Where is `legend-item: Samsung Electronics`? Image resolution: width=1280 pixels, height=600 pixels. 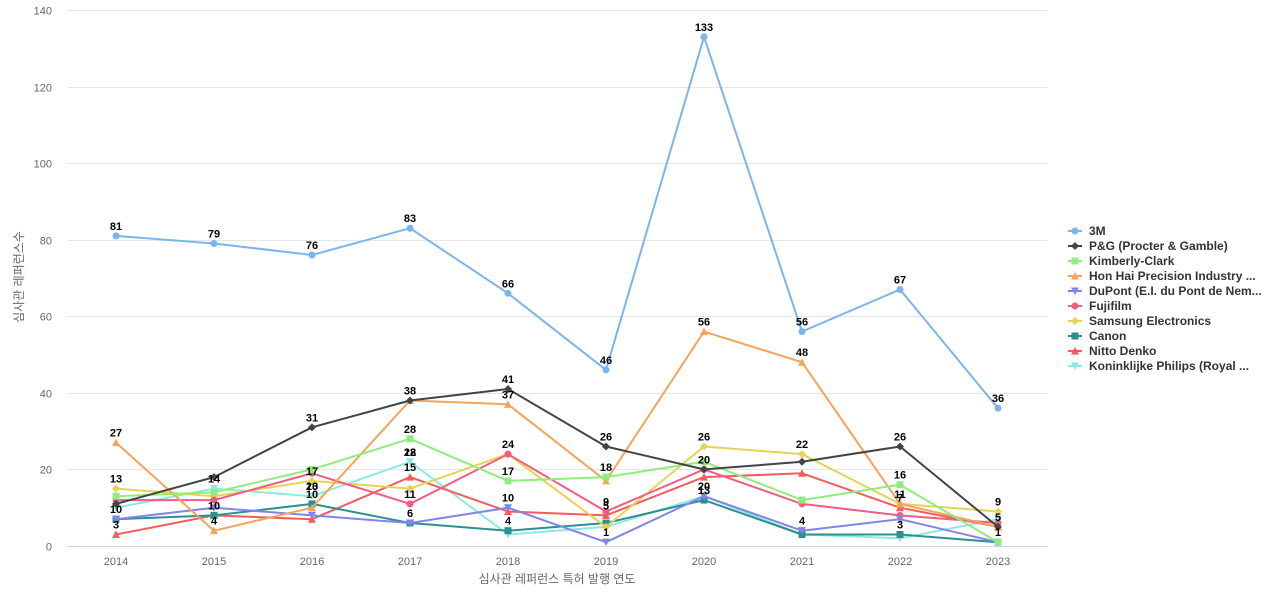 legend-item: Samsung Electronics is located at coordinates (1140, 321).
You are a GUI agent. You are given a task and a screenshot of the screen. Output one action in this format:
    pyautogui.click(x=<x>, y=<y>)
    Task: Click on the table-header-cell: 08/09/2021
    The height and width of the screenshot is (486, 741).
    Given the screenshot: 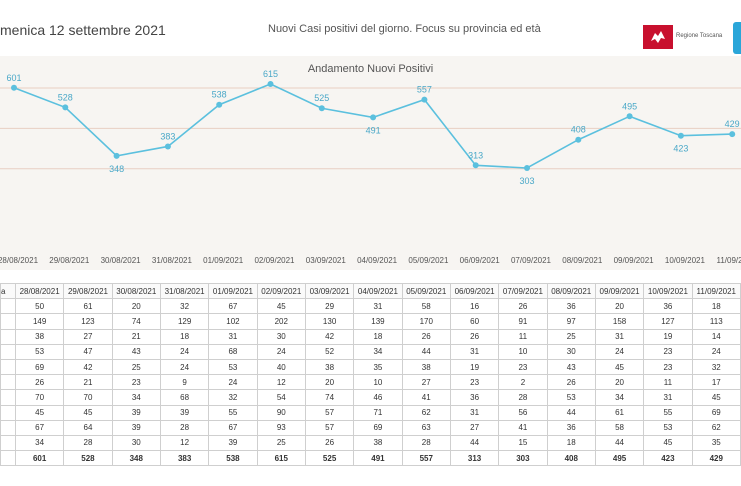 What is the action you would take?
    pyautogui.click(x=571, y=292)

--------

(ABOUT THIS TASK) Set down the rows above word for word, starting with the line containing "You are a GUI" and going on through the line containing "The height and".

(ANSWER SECTION)
You are a GUI agent. You are given a task and a screenshot of the screen. Output one action in this format:
    pyautogui.click(x=<x>, y=<y>)
    Task: Click on the table-header-cell: 08/09/2021
    The height and width of the screenshot is (486, 741).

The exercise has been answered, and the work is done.